Premier Strategies Ltd put the scheme to Mr and Mrs Brown in a letter of 7 June 2007. The first step was to establish an unlimited company. The remaining steps were then described. Mr and Mrs Brown were to use “the deposit monies” to subscribe for shares. The company would then contract to buy the property. Following exchange of contracts, the company “will resolve to reduce its share capital by way of a distribution in specie” conditional on and simultaneous with completion. Before completion Mr and Mrs Brown would subscribe for further shares using a promissory note. They would then hold shares “equal in value to the price to be paid for the property”. On the day of completion, the solicitor would pay the mortgage monies to the vendor. At that point the distribution would take place “and the property will be transferred from the company to you”.
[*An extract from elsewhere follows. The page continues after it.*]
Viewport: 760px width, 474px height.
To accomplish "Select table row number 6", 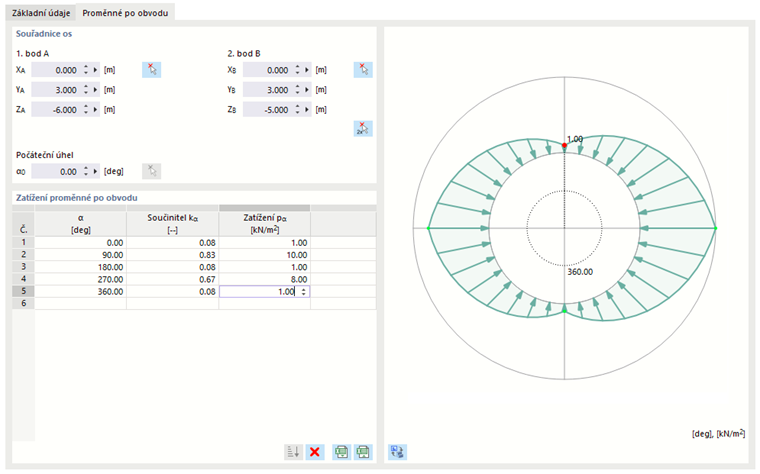I will (x=23, y=303).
The intended tax consequences were set out in the proposal. On the question of SDLT it said:
“ SDLT — provided that the transfer of the property from the unlimited company to yourself occurs simultaneously with the completion of the contract between the vendor and the unlimited company the consideration paid by the unlimited company should not be chargeable to SDLT. We have Counsel's Opinion to say that in his view this should be the case provided that the first contract in which the vendor is involved is not connected to the second contract, of which the vendor is unaware. The transfer of the property to you by way of a distribution in specie will be a chargeable transfer, but because there will be no consideration paid in respect of this transfer no actual SDLT should be payable.”
The facts
The scheme was duly put into operation in the following steps.
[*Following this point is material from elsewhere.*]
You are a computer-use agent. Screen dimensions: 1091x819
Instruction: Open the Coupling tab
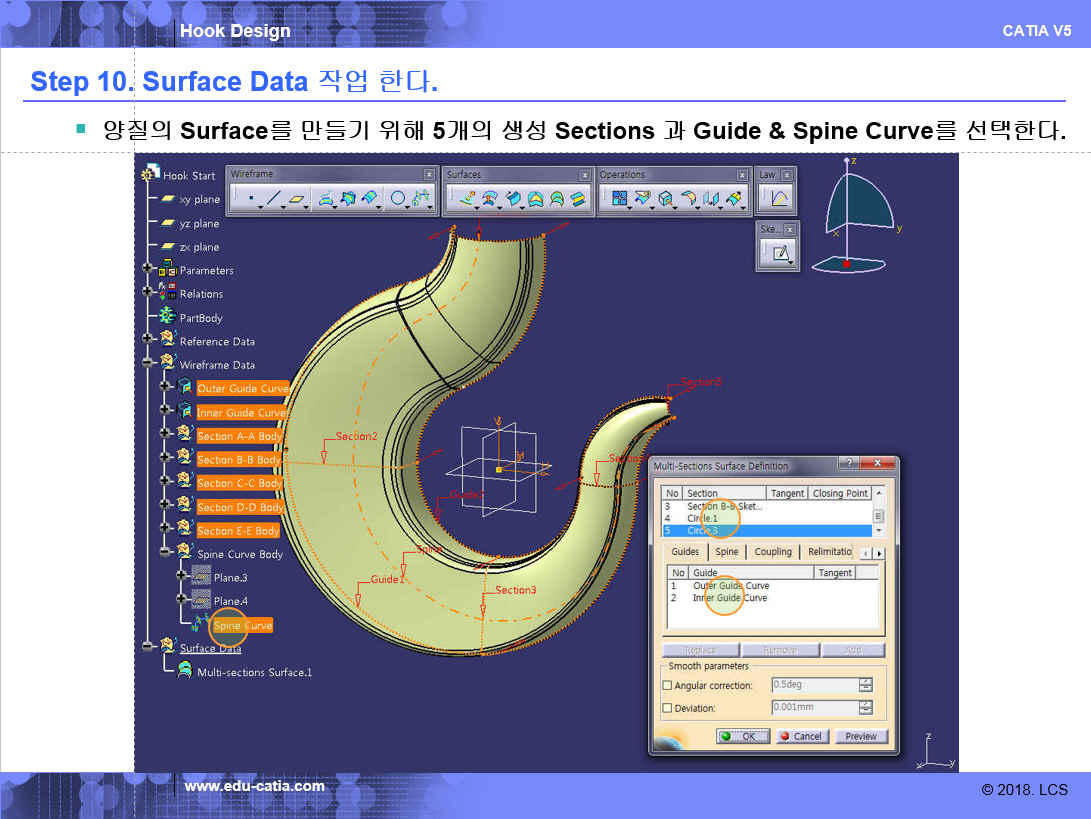pyautogui.click(x=772, y=552)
On 2 July 2007, Earlswood (“the Company”) was incorporated as an unlimited company. Mr and Mrs Brown each subscribed for 47,751 £1 shares at par, paying £95,502 in total.
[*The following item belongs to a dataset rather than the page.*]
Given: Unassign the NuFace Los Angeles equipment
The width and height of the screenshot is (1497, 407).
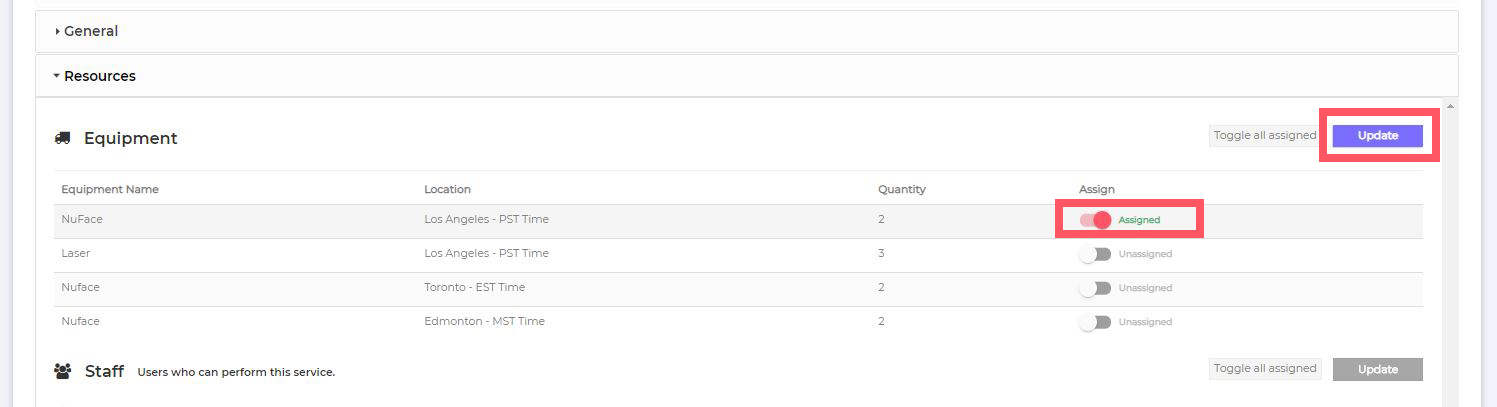Looking at the screenshot, I should pos(1096,220).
On 9 July 2007, the Company contracted with an unconnected third party (Mr Hamm) to purchase 9 Earlswood, Cobham, Surrey (“the Property”), for £955,000 and paid a deposit of £95,000.
On 8 August 2007, the Company issued to each of Mr and Mrs Brown a further 432,250 £1 shares at par (bringing the total nominal value of shares in issue to £960,002). The shares were subscribed for in return for promissory notes of £432,250 from each of Mr and Mrs Brown which were expressed to be payable on 15 August 2007 (the day of completion of the Company's purchase).
On 15 August 2007: (a) The Company resolved to reduce its share capital from £960,002 to £2 by way of a distribution in specie of the Property conditional on and simultaneous with the completion of its original property purchase contract. (b) The Company used the balance of the money deriving from the share subscriptions to complete the transfer of the Property to it and a transfer was executed in its favour. Specifically, the mortgage monies to fund the purchase of the Property were borrowed by Mr and Mrs Brown, paid to their conveyancing solicitor for the account of the Company and then paid by the conveyancing solicitor to the vendor, which thereby satisfied the promissory notes. The balance of the subscription monies after satisfaction of the purchase price for the Property were consumed in conveyancing costs. (c) A transfer of the Property from the Company to Mr and Mrs Brown was executed showing no consideration, and the Company's share capital was reduced. The borrowings were secured on the freehold by a legal charge, under which Mr and Mrs Brown were the mortgagors.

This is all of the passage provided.